Democrats thought they would win a majority of governorships four years ago but fell just short. New Mexico Gov. Bill Richardson (D), chairman of the Democratic Governors Association, said this year's contests look like fertile ground for his party.
"Potentially, we could go from 22 Democratic governors to 27 or 28 after the '06 elections," he said. "The real reform and the real action in the Democratic Party is with governorships. It's a good omen for strengthening the Democratic Party for '08."
Massachusetts Gov. Mitt Romney (R), chairman of the Republican Governors Association, offered a more cautious, and vaguely worded, assessment. "The math is daunting," he said. "The math would say we will lose quite a few seats. I think we'll do better than that."

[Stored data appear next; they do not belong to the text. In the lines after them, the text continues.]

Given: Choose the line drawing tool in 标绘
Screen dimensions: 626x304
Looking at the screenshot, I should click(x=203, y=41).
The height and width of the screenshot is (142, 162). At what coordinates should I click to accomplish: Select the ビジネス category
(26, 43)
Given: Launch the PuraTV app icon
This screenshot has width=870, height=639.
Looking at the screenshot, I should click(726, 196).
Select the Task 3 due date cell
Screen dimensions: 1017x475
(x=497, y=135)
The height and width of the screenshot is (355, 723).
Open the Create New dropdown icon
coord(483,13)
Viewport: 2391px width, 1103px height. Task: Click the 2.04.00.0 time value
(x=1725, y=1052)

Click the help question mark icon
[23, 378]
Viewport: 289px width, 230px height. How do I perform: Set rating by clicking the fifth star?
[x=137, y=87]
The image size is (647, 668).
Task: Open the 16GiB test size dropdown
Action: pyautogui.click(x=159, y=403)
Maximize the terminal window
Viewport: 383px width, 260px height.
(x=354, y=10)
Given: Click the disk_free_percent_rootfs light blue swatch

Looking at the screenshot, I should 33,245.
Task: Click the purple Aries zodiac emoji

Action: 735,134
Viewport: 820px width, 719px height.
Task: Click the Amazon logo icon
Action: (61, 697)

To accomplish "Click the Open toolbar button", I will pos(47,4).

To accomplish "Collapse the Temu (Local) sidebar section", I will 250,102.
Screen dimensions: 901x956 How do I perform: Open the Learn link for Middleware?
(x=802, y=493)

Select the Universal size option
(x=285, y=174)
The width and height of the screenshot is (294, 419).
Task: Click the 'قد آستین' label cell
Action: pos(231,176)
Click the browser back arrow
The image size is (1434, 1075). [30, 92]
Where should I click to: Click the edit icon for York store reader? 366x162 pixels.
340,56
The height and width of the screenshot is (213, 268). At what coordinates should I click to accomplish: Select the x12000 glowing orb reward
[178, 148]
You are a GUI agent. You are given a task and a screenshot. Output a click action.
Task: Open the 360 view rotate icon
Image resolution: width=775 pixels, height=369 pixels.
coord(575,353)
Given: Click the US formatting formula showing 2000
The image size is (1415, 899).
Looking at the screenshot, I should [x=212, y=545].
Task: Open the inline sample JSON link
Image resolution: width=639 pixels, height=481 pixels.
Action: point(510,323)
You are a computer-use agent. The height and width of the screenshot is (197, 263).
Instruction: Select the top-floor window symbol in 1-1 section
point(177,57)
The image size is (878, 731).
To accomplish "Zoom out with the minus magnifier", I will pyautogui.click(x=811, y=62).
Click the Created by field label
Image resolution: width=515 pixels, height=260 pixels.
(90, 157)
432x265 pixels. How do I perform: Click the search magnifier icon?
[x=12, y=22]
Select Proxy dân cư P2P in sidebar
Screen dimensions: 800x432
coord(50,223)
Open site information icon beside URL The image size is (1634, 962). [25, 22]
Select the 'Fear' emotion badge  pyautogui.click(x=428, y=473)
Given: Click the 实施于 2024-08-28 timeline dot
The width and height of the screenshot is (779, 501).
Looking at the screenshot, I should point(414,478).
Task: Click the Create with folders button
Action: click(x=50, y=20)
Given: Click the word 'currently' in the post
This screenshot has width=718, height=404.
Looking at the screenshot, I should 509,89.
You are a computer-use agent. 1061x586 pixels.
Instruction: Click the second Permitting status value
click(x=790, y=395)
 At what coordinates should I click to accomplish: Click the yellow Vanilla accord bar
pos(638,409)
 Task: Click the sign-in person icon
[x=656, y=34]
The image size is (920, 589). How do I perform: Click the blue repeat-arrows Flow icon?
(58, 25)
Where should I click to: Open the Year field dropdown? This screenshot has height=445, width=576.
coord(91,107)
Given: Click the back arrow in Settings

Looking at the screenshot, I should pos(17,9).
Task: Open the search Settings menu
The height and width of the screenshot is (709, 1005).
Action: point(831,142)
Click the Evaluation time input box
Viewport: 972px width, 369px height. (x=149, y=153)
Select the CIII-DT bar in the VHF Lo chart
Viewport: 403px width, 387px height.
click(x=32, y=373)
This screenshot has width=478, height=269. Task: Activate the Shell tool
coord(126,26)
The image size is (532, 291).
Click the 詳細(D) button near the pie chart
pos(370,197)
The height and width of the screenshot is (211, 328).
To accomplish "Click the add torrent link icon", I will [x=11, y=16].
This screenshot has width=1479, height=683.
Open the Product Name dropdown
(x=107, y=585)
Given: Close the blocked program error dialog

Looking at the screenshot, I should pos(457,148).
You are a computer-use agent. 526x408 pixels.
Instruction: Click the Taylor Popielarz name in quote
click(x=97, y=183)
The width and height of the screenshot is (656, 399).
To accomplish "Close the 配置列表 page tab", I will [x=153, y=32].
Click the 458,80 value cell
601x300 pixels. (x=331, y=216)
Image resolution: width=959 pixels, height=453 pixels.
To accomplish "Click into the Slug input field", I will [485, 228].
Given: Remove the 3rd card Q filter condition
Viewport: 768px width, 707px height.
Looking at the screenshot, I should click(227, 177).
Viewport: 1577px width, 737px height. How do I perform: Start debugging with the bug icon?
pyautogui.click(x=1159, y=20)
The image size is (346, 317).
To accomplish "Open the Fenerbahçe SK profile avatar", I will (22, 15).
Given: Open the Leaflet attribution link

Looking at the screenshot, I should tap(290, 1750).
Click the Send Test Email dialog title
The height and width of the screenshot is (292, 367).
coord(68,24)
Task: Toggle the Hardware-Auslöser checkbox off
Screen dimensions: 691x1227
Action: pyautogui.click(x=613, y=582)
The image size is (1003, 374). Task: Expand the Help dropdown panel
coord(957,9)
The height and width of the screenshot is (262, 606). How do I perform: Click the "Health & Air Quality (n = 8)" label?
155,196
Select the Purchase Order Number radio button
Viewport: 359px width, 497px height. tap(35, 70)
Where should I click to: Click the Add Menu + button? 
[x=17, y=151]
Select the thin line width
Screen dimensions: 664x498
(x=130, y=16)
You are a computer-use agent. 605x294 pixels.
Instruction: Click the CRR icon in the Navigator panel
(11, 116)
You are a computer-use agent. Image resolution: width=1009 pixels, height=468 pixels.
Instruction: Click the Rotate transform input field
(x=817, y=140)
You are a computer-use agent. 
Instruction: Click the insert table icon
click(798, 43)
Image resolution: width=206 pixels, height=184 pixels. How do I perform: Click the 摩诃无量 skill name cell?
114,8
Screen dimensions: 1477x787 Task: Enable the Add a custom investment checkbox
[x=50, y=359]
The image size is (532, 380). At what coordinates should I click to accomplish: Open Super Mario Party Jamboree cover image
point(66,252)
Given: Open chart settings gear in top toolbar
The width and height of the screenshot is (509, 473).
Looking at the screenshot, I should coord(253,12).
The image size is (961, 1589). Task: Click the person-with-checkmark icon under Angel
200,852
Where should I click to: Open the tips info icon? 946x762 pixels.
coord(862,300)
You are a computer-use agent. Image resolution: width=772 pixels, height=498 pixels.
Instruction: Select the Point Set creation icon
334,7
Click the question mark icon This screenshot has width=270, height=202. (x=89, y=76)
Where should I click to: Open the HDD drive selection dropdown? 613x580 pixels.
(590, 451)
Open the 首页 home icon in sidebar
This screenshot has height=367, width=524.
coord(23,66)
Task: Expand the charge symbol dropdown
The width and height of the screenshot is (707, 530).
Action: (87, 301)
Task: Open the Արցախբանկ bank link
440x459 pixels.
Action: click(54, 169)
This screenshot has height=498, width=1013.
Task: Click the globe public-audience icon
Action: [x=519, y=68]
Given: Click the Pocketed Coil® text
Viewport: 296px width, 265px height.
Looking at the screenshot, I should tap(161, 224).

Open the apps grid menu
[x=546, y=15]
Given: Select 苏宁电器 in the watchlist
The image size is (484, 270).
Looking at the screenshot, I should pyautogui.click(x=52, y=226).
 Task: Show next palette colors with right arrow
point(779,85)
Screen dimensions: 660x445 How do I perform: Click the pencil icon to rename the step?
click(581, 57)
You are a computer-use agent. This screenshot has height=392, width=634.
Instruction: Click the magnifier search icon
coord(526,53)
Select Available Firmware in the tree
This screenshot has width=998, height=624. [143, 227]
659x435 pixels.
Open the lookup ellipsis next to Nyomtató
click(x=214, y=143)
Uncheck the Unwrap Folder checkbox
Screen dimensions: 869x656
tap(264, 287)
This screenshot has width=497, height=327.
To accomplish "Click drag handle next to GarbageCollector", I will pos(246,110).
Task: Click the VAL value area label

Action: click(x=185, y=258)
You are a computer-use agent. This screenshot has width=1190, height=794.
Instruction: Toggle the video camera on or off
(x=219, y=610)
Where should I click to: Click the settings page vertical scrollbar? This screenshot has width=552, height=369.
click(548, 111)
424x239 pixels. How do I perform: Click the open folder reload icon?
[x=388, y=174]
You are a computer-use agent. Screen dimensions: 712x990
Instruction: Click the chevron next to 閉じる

This year there are contests in every section of the country, but the most pivotal region is the same one that often decides the outcome of presidential elections. It is the band of states running from Pennsylvania in the East through the old industrial heartland of Ohio, Michigan and Illinois and including Iowa, Minnesota and Wisconsin. Democrats control five of the seven.
Republican hopes of retaining their majority may rest on their ability to win in several Midwestern states held by Democrats. Michigan Gov. Jennifer M. Granholm and Wisconsin Gov. Jim Doyle are widely regarded as the most vulnerable Democratic incumbents, followed by Illinois Gov. Rod Blagojevich and Pennsylvania Gov. Edward G. Rendell. Iowa offers Republicans their best opportunity for a pickup among those capitals where no incumbent is running.
Beyond the political stakes, voters may find the governors' races appealing for sheer entertainment value, starting in California, where Arnold Schwarzenegger (R) is trying to rebound from a shellacking last year on a series of ballot initiatives. Schwarzenegger, whose approval ratings remain well below 50 percent, has recruited Steve Schmidt and Matthew Dowd, veterans of Bush's reelection campaign, to guide his operation.
A former Schwarzenegger aide said recently the governor hopes to raise $120 million to secure reelection. A campaign official privately scoffed, calling the figure significantly inflated. But the contest still may end up as the most expensive gubernatorial campaign in history.